И всё-таки финал сонаты - знаменитое рондо «Alla turca» рисует картину всеобщего веселья. Но почему же тут веселятся так «по-турецки»? Может быть, экзотика финала - это отражение парижских впечатлений? Да, восточная тематика давно стала частью французской культуры. На сцене «Комедии Франсез» идут «Магомет», «Заира», «Китайский сирота» Вольтера. Оперный репертуар изобилует такими названиями, как «Пилигримы в Мекке», «Земира и Азор», «Каирский караван». Просвещённая публика зачитывается вольтеровским «Задигом» и «Персидскими письмами» Монтескье. Но как знать, только ли интересу парижан к Востоку обязаны мы появлением турок в финале моцартовской сонаты? После опустошительного нашествия османов, которому в 17 веке подверглась средняя Европа, турки долгое время воспринимались европейцами, прежде всего как жестокие и коварные завоеватели.

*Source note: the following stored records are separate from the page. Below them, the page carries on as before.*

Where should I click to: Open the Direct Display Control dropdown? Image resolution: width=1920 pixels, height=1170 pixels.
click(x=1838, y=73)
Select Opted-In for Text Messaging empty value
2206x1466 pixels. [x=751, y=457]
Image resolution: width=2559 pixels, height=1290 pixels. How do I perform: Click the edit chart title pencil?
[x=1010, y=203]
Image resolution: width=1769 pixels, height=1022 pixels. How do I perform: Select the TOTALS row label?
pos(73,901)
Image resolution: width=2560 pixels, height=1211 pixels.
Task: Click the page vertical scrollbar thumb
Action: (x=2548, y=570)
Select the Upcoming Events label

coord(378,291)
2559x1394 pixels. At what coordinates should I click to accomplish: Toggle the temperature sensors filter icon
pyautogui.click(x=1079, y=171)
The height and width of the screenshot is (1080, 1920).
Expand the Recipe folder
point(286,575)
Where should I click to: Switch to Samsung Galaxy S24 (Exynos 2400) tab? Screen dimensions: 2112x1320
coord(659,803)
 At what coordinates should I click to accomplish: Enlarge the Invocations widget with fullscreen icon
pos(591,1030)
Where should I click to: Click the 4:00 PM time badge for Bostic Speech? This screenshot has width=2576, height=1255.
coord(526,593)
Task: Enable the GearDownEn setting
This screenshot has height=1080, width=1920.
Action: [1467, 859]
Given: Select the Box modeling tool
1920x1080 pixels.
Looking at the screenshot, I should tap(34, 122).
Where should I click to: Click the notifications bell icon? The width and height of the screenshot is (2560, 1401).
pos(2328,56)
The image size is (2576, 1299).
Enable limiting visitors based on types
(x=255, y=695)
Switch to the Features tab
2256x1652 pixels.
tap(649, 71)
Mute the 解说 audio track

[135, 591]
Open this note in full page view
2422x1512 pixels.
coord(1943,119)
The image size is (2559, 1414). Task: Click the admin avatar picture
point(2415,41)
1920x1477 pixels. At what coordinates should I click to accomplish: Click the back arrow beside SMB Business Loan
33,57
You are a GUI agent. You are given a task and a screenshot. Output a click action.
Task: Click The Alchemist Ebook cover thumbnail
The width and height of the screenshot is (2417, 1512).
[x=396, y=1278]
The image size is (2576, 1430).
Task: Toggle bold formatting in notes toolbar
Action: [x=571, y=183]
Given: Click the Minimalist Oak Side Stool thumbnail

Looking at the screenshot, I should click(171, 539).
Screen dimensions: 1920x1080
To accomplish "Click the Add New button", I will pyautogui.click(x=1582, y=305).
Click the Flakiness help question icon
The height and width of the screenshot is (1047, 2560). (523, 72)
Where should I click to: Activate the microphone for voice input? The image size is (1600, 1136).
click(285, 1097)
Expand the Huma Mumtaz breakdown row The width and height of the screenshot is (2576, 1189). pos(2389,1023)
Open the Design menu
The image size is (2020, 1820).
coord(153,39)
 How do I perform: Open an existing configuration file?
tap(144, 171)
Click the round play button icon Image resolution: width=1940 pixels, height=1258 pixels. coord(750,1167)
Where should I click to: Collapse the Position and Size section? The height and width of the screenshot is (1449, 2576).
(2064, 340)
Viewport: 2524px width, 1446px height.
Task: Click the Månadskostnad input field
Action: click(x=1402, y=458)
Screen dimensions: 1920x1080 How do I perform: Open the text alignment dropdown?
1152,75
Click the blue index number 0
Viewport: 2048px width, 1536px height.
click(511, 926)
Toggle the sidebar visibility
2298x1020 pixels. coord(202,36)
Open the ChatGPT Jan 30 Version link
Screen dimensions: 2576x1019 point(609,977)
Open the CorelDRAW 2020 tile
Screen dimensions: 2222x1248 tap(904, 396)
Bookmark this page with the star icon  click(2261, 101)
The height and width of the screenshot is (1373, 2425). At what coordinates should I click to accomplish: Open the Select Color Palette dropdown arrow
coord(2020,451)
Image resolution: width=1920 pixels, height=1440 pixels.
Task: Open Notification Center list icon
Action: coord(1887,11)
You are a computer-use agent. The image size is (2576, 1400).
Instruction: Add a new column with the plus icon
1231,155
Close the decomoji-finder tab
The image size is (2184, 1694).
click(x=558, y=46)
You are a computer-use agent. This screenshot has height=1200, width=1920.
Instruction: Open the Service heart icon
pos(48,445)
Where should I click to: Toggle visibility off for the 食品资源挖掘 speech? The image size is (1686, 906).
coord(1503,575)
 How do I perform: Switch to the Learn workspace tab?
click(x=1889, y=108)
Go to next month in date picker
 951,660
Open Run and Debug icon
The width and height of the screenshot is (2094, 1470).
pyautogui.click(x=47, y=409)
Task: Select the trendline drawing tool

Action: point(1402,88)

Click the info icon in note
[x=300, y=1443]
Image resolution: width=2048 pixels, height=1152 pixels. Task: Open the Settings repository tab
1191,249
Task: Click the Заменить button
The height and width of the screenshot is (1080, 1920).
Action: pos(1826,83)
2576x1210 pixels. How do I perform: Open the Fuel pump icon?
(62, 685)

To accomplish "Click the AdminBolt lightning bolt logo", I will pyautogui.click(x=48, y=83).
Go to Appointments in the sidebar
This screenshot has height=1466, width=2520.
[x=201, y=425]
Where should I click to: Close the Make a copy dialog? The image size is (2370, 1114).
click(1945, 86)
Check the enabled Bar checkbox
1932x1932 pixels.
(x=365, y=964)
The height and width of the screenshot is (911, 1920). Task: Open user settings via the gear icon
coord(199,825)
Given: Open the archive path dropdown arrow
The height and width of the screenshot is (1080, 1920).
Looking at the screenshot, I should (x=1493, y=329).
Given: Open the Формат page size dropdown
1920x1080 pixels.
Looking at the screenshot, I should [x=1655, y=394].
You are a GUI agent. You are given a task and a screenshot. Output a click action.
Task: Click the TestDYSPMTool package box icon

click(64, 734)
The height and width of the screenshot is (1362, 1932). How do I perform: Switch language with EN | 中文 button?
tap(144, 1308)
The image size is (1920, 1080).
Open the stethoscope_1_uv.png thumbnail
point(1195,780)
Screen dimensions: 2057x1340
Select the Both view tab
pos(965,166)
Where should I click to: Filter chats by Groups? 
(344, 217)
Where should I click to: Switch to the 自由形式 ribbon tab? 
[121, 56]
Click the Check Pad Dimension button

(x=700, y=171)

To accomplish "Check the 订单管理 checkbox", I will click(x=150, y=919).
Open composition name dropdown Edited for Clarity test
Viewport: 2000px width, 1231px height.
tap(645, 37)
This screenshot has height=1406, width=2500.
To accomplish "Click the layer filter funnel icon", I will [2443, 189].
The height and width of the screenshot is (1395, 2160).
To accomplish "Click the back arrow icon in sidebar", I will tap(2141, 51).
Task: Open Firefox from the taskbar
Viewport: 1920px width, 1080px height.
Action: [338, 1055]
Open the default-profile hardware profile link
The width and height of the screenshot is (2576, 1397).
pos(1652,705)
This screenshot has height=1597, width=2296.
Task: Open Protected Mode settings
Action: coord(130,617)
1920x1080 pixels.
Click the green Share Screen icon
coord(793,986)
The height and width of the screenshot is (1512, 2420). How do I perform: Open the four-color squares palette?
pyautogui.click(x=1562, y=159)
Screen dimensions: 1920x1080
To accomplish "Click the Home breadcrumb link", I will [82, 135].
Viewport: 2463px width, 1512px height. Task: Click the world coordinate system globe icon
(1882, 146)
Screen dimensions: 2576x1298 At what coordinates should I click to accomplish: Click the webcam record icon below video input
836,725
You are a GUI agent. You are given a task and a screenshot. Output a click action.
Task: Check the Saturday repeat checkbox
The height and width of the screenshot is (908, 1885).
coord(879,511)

В 18 веке, когда столкновения с Турцией уже позади, образ турка-воина поддерживается музыкальными впечатлениями: при дворах европейских государей модными становятся янычарские оркестры. Шум и грохот ударных, пронзительный свист шалмеев привлекают необычностью звучания, яркостью красок и в то же время воспринимаются как нечто чуждое, даже враждебное. Быть может, именно это сочетание притягательности и враждебности, образ чужого блеска понадобились Моцарту в финале сонаты? Быть может, кошачья вкрадчивость начальной темы, диковатое ликование мажорных частей (в них, кстати, ясно слышны отголоски янычарских инструментов) - только различные лики того подражающего своим великолепием, но чужого и непонятного мира, который окружал композитора во время создания этой музыки?
Впрочем, так ли уж важно угадать, что именно стоит за Сонатой Ля мажор? Все возможные толкования её образов отступают перед магическим совершенством моцартовского творения. И если удивительным кажется то, что здесь можно найти отголоски жизненных впечатлений композитора, то не надо ли гораздо больше удивляться другому - тому, столь дивно преображёнными предстают эти впечатления в произведении искусства, тому, настолько мало общего имеет вся соната - чудо красоты и гармонии - с печальными обстоятельствами пребывания Моцарта в Париже? «Ясность, золотой, утерянный человечеством рай», - так выразил суть моцартовского творчества учёный и богослов П.А.Флоренский. Не в этой ли ясности, в умении воссоздать высшую гармонию бытия, разрешающую трагические противоречия и сложности жизни, заключается разгадка того, почему люди нашего времени всё чаще обращаются к музыке Моцарта?